Work instruction —
Write down the lines exactly as they appear, from the one that contains "Task: Select the" through the final line of the records, so that both ends are kept and no pictures come along.

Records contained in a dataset
[Start of Attachment]
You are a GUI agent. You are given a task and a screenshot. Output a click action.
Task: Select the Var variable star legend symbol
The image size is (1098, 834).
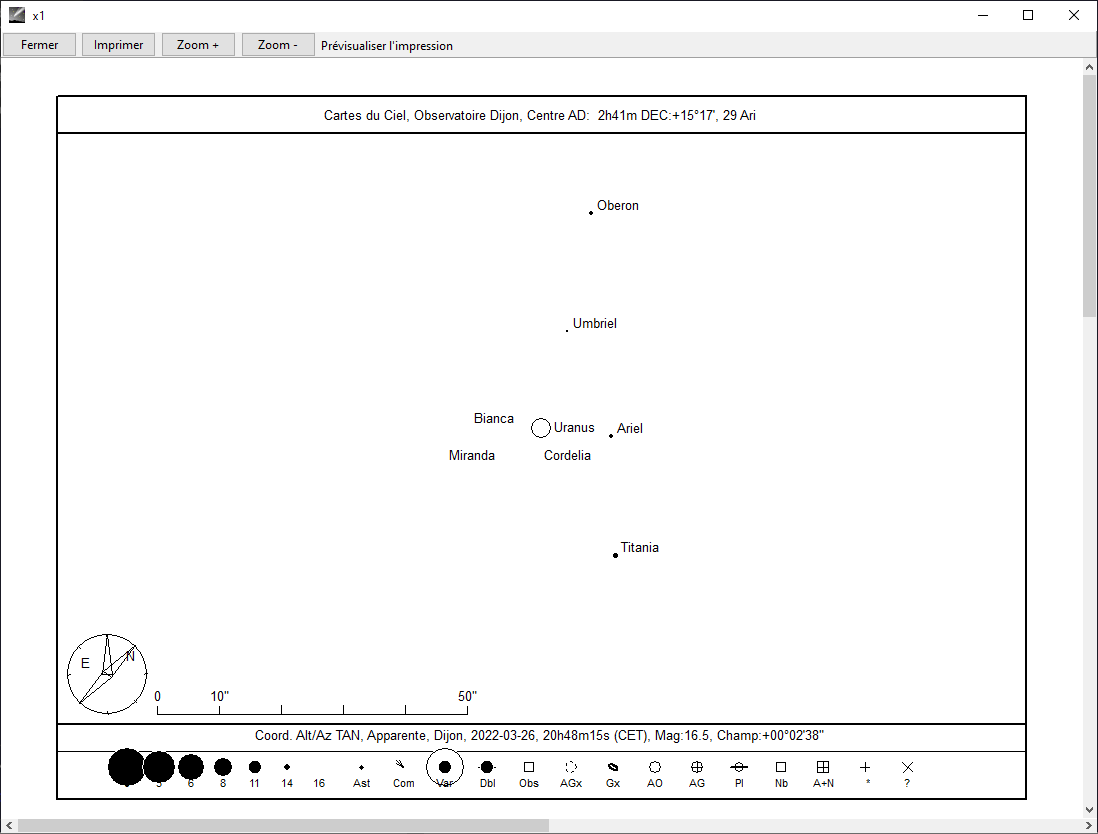pyautogui.click(x=445, y=767)
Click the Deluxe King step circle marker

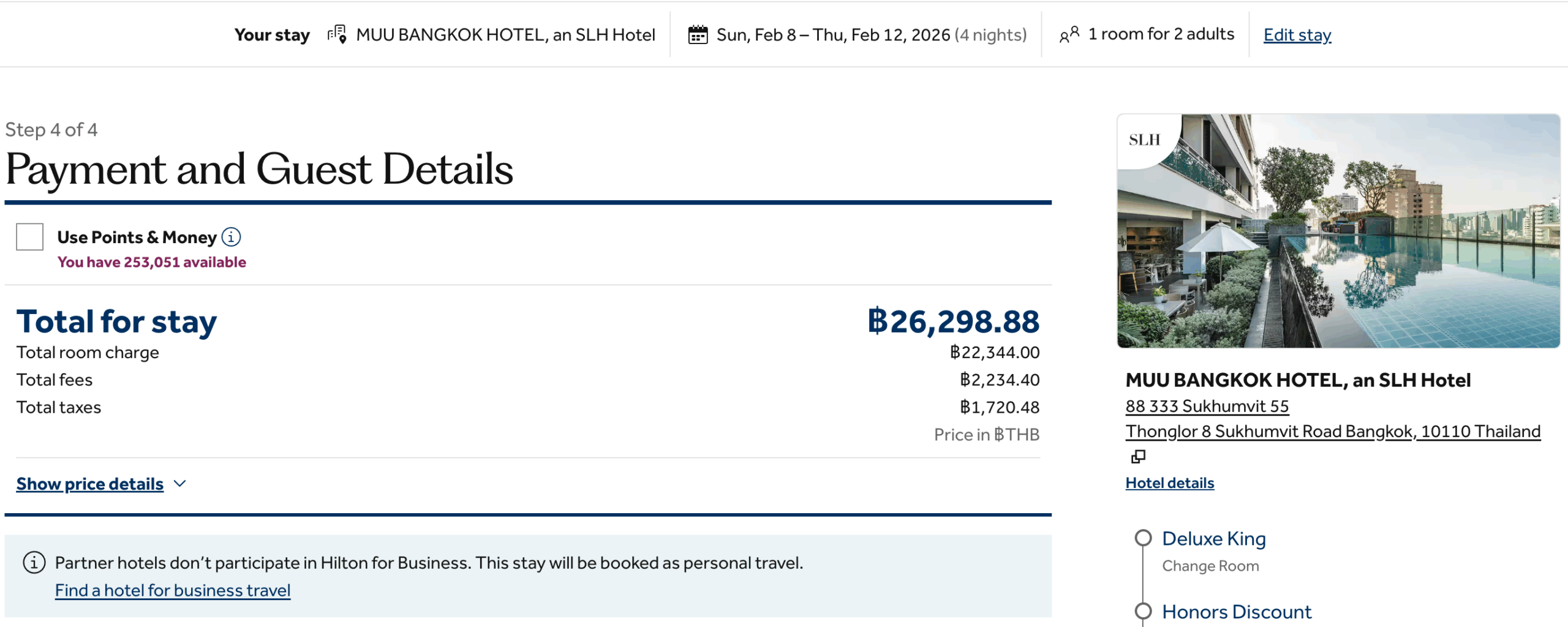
[End of Attachment]
Solved exercise —
Task: Select the Var variable star legend symbol
The image size is (1098, 834).
pyautogui.click(x=445, y=767)
Click the Deluxe King step circle marker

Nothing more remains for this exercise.